[C-reactive protein in coronary plaques -- prevalence with acute coronary syndrome]. / C-reaktives Protein in koronarem Plaquegewebe -- Prävalenz bei akutem Koronarsyndrom.

Inflammatory mechanisms are central in human atherosclerosis. Although C-reactive protein (CRP) as a serum marker is highly predictive for cardiovascular events, the intimal expression of CRP in clinically relevant coronary lesions is unknown, in particular in acute coronary syndromes (ACS). Shown by reduced CRP serum values, statins have antiinflammatory and plaque-stabilizing effects. In the present study, the presence of CRP in coronary atheromas with ACS versus stable angina (SA) as well as its possible modification by chronic statin medication was assessed.

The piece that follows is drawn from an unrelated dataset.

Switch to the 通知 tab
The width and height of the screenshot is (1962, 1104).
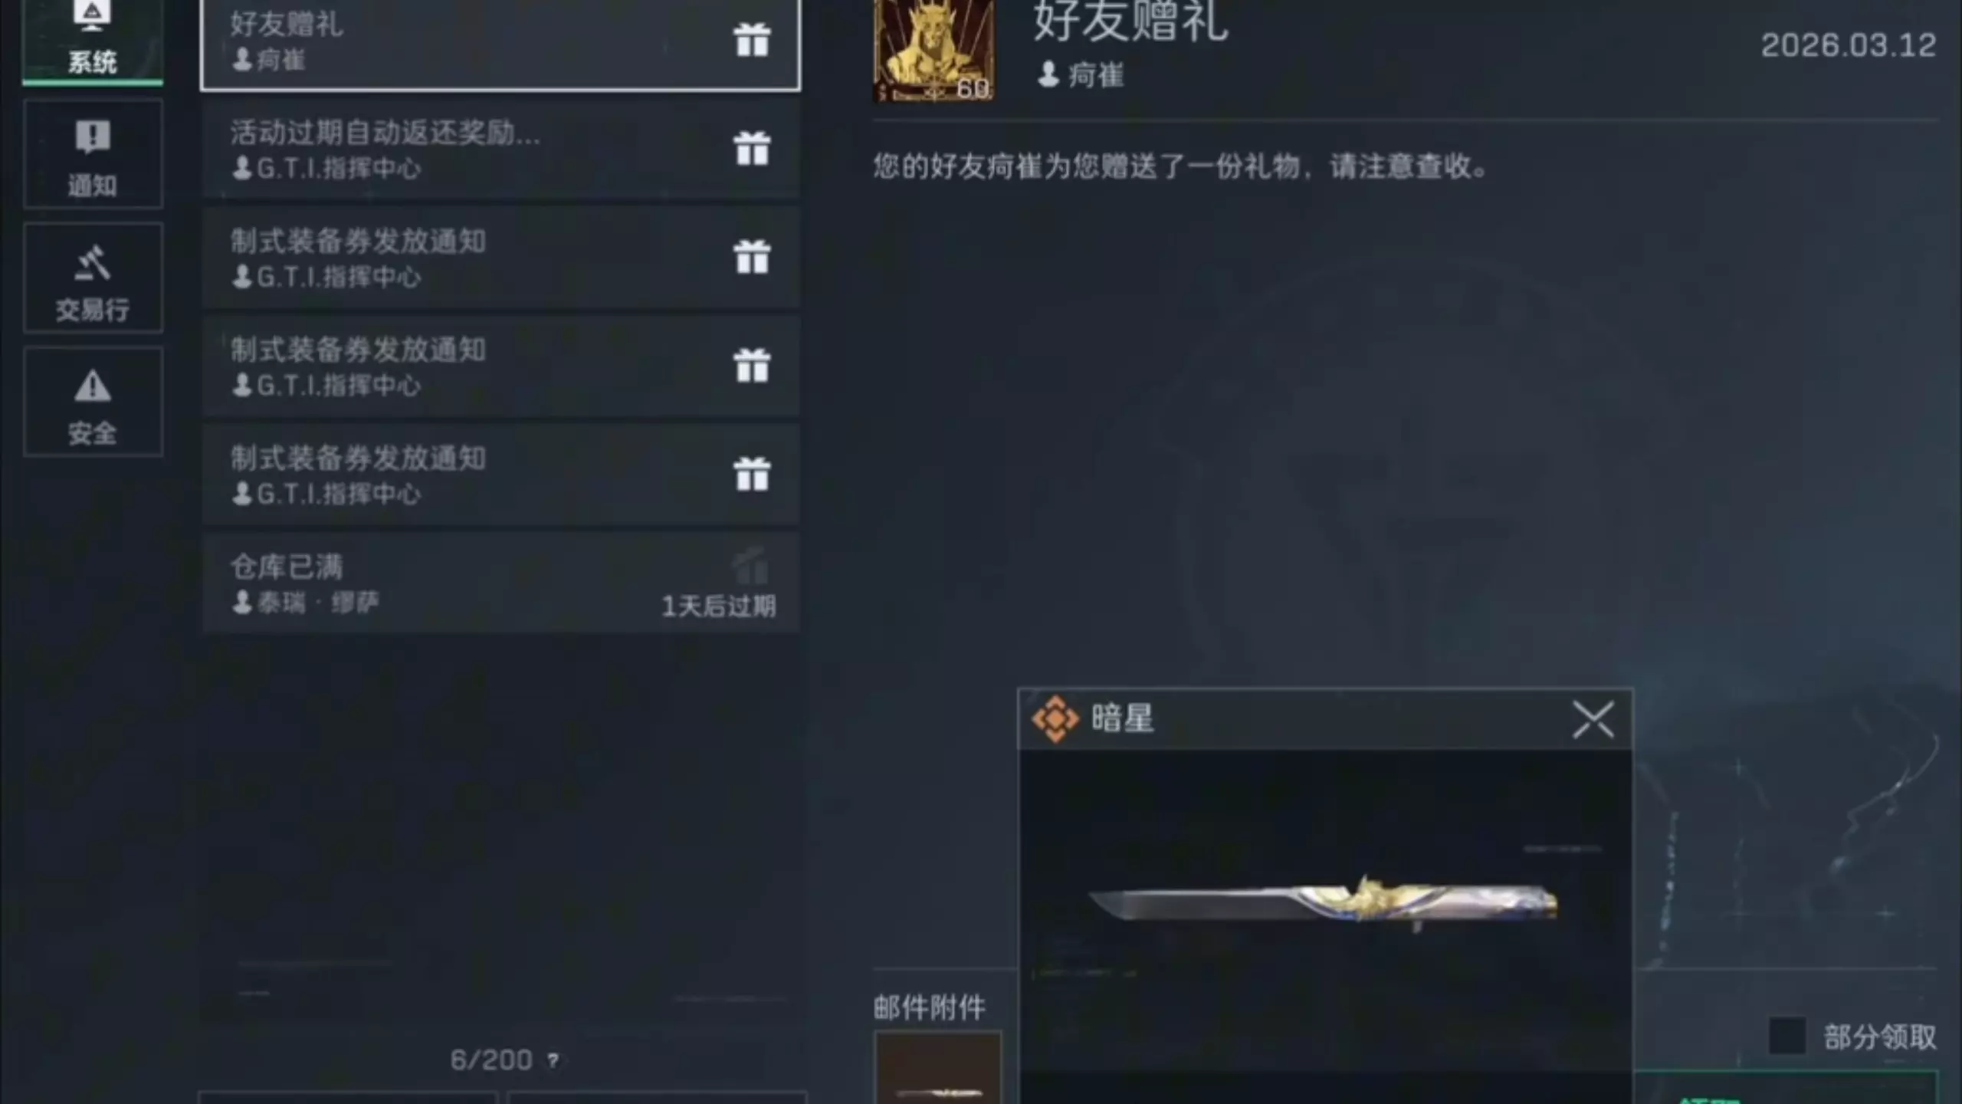point(93,153)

Coronary atherectomy probes from 90 primary stenoses were immunohistochemically analyzed with regard to the presence and the localization of CRP. Intimal results of patients with ACS (n=36), categorized according to the Braunwald classification, were compared with those of patients with SA (n=54). In 40 of 90 lesions (44%), immunoreaction specific for CRP was observed demonstrating a mean CRP expression of 1.7%. CRP was focally localized in a maximum of 69% of all plaque cells, the most in macrophages/foam cells, infrequently in smooth muscle cells. CRP-positive plaques showed more thrombus than plaques without CRP (63% vs 41%). Intact non-atherosclerotic control tissue revealed no signaling. As a central finding, intimal presence and expression were higher (each p<0.001) with ACS (69% and 3.1%, respectively) compared to SA (28% and 0.8%, respective). Subgroup analysis of target lesions associated with ACS according to the clinical Braunwald classification showed an increase of intimal CRP with classes I-III. In the presence of statin medication, intimal CRP was significantly lower than that without statin therapy (29 and 1.3%, vs 61 and 2.6%, respectively; p<0.01), in particular in the subgroup of ACS patients. Intimal CRP is frequently found in coronary primary stenoses, very often with macrophages/foam cells, and shows a highly significant prevalence with ACS. In this subgroup of patients, statin therapy is associated with significantly reduced intimal CRP. Our in situ findings as shown might explain the well-known serum constellations with statin therapy.